EXERCISE GOAL -> An exact copy of the listing is what is needed here; write it out in full.

INFORMATION GIVEN ->
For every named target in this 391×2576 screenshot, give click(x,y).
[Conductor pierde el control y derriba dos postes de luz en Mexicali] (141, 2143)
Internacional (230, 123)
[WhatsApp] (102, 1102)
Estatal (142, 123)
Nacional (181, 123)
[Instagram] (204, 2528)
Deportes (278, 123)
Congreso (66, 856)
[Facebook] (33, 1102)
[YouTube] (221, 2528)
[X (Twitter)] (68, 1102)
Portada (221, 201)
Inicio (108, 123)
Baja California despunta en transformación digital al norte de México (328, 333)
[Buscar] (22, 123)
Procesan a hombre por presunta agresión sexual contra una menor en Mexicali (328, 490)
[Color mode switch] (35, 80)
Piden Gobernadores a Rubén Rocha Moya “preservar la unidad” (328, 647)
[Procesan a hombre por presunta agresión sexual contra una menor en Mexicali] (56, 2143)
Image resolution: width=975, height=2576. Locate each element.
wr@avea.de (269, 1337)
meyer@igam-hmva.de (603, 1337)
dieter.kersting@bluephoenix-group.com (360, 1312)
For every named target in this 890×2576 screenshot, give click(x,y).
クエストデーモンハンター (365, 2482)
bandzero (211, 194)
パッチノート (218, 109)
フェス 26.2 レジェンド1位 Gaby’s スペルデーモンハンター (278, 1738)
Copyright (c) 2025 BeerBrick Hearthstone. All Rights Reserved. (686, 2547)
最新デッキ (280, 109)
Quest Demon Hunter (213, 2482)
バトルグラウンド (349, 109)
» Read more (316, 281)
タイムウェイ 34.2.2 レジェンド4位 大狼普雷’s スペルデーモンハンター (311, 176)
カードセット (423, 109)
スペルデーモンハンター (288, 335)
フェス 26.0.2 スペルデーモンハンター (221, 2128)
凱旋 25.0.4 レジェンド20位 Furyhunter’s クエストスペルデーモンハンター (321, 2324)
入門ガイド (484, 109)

ANSWER FOR THE TASK ->
For every named target in this 391×2576 screenshot, give click(x,y).
[Conductor pierde el control y derriba dos postes de luz en Mexicali] (141, 2143)
Internacional (230, 123)
[WhatsApp] (102, 1102)
Estatal (142, 123)
Nacional (181, 123)
[Instagram] (204, 2528)
Deportes (278, 123)
Congreso (66, 856)
[Facebook] (33, 1102)
[YouTube] (221, 2528)
[X (Twitter)] (68, 1102)
Portada (221, 201)
Inicio (108, 123)
Baja California despunta en transformación digital al norte de México (328, 333)
[Buscar] (22, 123)
Procesan a hombre por presunta agresión sexual contra una menor en Mexicali (328, 490)
[Color mode switch] (35, 80)
Piden Gobernadores a Rubén Rocha Moya “preservar la unidad” (328, 647)
[Procesan a hombre por presunta agresión sexual contra una menor en Mexicali] (56, 2143)
Image resolution: width=975, height=2576. Locate each element.
wr@avea.de (269, 1337)
meyer@igam-hmva.de (603, 1337)
dieter.kersting@bluephoenix-group.com (360, 1312)
For every named target in this 890×2576 screenshot, give click(x,y).
クエストデーモンハンター (365, 2482)
bandzero (211, 194)
パッチノート (218, 109)
フェス 26.2 レジェンド1位 Gaby’s スペルデーモンハンター (278, 1738)
Copyright (c) 2025 BeerBrick Hearthstone. All Rights Reserved. (686, 2547)
最新デッキ (280, 109)
Quest Demon Hunter (213, 2482)
バトルグラウンド (349, 109)
» Read more (316, 281)
タイムウェイ 34.2.2 レジェンド4位 大狼普雷’s スペルデーモンハンター (311, 176)
カードセット (423, 109)
スペルデーモンハンター (288, 335)
フェス 26.0.2 スペルデーモンハンター (221, 2128)
凱旋 25.0.4 レジェンド20位 Furyhunter’s クエストスペルデーモンハンター (321, 2324)
入門ガイド (484, 109)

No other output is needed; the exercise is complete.